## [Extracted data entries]
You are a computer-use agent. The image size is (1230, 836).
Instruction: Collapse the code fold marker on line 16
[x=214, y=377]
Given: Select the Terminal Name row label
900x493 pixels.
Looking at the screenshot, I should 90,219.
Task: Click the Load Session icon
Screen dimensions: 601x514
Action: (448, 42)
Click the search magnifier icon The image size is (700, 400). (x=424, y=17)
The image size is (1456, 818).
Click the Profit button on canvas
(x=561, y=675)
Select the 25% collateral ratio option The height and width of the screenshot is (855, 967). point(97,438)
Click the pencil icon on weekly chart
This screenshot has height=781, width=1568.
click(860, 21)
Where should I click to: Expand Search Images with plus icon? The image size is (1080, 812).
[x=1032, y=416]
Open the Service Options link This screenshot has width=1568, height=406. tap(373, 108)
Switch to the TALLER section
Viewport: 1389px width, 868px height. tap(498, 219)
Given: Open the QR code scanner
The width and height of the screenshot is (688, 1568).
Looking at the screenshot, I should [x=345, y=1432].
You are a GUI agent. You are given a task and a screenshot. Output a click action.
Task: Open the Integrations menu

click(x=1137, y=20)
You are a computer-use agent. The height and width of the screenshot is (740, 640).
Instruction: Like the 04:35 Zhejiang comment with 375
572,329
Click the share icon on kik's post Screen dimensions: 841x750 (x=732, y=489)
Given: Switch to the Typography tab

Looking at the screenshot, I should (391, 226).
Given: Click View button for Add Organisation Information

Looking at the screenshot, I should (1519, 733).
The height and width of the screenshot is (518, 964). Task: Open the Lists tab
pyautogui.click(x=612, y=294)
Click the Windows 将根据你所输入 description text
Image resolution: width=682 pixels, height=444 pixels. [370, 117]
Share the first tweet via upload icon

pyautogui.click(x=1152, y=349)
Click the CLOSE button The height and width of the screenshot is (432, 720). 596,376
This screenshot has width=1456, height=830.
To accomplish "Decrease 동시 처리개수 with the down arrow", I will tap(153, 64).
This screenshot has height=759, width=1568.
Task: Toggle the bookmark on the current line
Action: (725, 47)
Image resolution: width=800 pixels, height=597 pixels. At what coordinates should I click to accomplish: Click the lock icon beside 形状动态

## [TO BE DONE]
Rewrite the listing above, replacing every "Given:" with "Goal:" and changing nothing else.

## [SOLUTION]
You are a computer-use agent. The image size is (1230, 836).
Instruction: Collapse the code fold marker on line 16
[x=214, y=377]
Goal: Select the Terminal Name row label
900x493 pixels.
Looking at the screenshot, I should 90,219.
Task: Click the Load Session icon
Screen dimensions: 601x514
Action: (448, 42)
Click the search magnifier icon The image size is (700, 400). (x=424, y=17)
The image size is (1456, 818).
Click the Profit button on canvas
(x=561, y=675)
Select the 25% collateral ratio option The height and width of the screenshot is (855, 967). point(97,438)
Click the pencil icon on weekly chart
This screenshot has height=781, width=1568.
click(860, 21)
Where should I click to: Expand Search Images with plus icon? The image size is (1080, 812).
[x=1032, y=416]
Open the Service Options link This screenshot has width=1568, height=406. tap(373, 108)
Switch to the TALLER section
Viewport: 1389px width, 868px height. tap(498, 219)
Goal: Open the QR code scanner
The width and height of the screenshot is (688, 1568).
Looking at the screenshot, I should [x=345, y=1432].
You are a GUI agent. You are given a task and a screenshot. Output a click action.
Task: Open the Integrations menu

click(x=1137, y=20)
You are a computer-use agent. The height and width of the screenshot is (740, 640).
Instruction: Like the 04:35 Zhejiang comment with 375
572,329
Click the share icon on kik's post Screen dimensions: 841x750 (x=732, y=489)
Goal: Switch to the Typography tab

Looking at the screenshot, I should (391, 226).
Goal: Click View button for Add Organisation Information

Looking at the screenshot, I should (1519, 733).
The height and width of the screenshot is (518, 964). Task: Open the Lists tab
pyautogui.click(x=612, y=294)
Click the Windows 将根据你所输入 description text
Image resolution: width=682 pixels, height=444 pixels. [370, 117]
Share the first tweet via upload icon

pyautogui.click(x=1152, y=349)
Click the CLOSE button The height and width of the screenshot is (432, 720). 596,376
This screenshot has width=1456, height=830.
To accomplish "Decrease 동시 처리개수 with the down arrow", I will tap(153, 64).
This screenshot has height=759, width=1568.
Task: Toggle the bookmark on the current line
Action: (725, 47)
Image resolution: width=800 pixels, height=597 pixels. At what coordinates should I click to accomplish: Click the lock icon beside 形状动态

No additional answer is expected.